In my view, the major flaws in the study are not (1) considering possible downsides of each individual metric, (2) considering possible downsides in using the entire battery of measures, and (3) testing alternatives to this measurement approach. I briefly elaborate on these three points in the following paragraphs.

In the conclusion, the author states that two antecedents to improved policy are "standardized measures, to reduce the information asymmetry between policymakers and constituents…and…a simple but grounded framework that can reduce the expertise required to develop and enact productive startup policy."

First, it is not necessarily true that "standardized measurement" improves outcomes, such as policy, overall. Measurements are rarely if ever neutral (vis-à-vis behavior). Two examples are,

  • First, we often implicitly assume that more information in the hands of decision makers is unambiguously good. But this requires a lot of assumptions that do not hold in real life. An additional measure, say, would influence decision making but perhaps the distortion is welfare decreasing. Nassim Taleb gives the example of "value at risk" (VAR), a metric commonly used in finance, in the foreword of the book Lecturing Birds on Flying (pp. xvi).
  • Second, systematic bias due to gaming metrics incentivized by rewards attached to the measurement. Said differently, an agent would have the incentive to change behavior in the least costly way in order to maximize the payoff associated with the measurement---this behavioral change might have nothing to do with the underlying phenomenon of interest.
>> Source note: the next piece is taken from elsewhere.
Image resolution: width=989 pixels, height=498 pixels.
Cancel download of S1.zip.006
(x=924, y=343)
By way of example, Weisbrod, Ballou, Asch in their book Mission and Money, discuss various measures used in university rankings published by US News & World Report, and how these are often finessed by schools in ways that have little to do with education (see pp. 64-65 for one such discussion).
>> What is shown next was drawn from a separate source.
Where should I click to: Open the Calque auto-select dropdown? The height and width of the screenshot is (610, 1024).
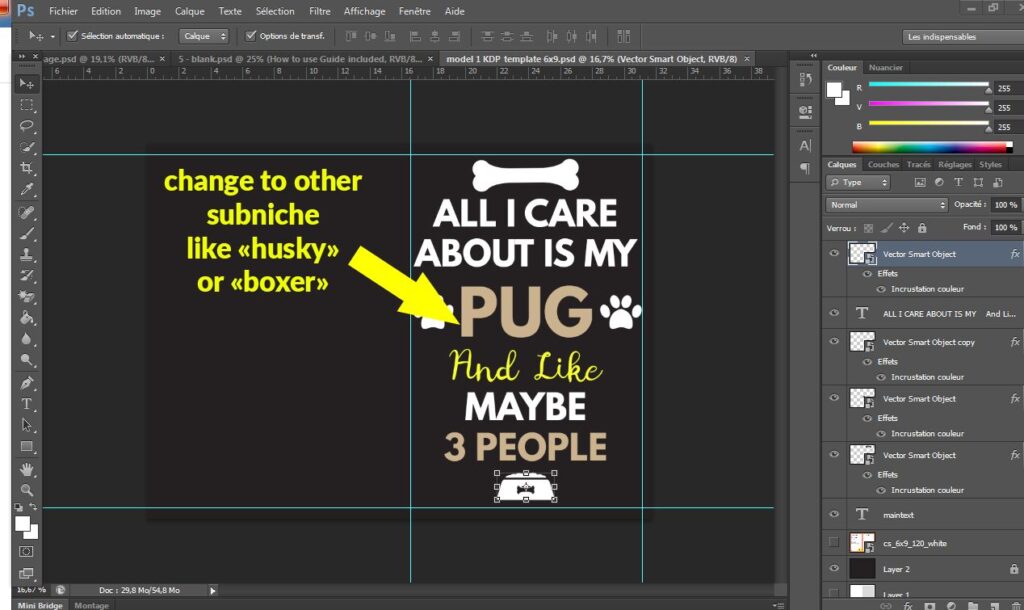coord(204,36)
The point is, any conceived standardized framework is not necessarily better than nothing, and not all frameworks would be of equal value. I would have liked to see a more rigorous discussion of the merits of the framework purposed, which analysis would include at least the following:

  • Discussion of alternative calculations of a measure when applicable. For example, the paper's Measure 1 is a composite measure of three sub-measures: why was this particular normalization of sub-measures (i.e., ranking) used? Why was this particular aggregation method (i.e., summation) used? What are the upsides and downsides of this and other approaches? For example, "the flow of dollars" would have a long right tail, which is obliterated when transformed to a rank. Is this a good or bad thing and why?
  • Measurement is often reductive (in the sense that they constitute a mapping from a high-dimensional, potentially complex space, to a far simpler space). What is left out? Is it important? In part this translates to discussing the difference between the conceptual phenomenon and how it is operationalized?
  • Might a measure be systematically biased or lead to bias if implemented?
  • Tests of the effects of using a framework on various outcomes.

In summary, more skepticism about the usefulness of the metrics and the framework, and more empiricism is necessary.

Timeline of Submission

This paper came from a presentation that I made to the Kauffman UMM Grant Cohort. I originally attempted to add empirics but this approach necessarily reduced the coverage of material: Although the framework is simple and used in practice, it is also on the frontier of research, so there aren't any published academic papers with the empirics. So I opted to break the original submission in two - breaking the empirics back out and leaving this as the best attempt I could make at a narrative-based exploration of the whole framework. It is, as a consequence, a very unusual paper. But most people I showed it to were enthusiastic. It is also reference-bait. Outside the review process, some readers were both amused and worried about its snarky tone, which I'm still trying to address.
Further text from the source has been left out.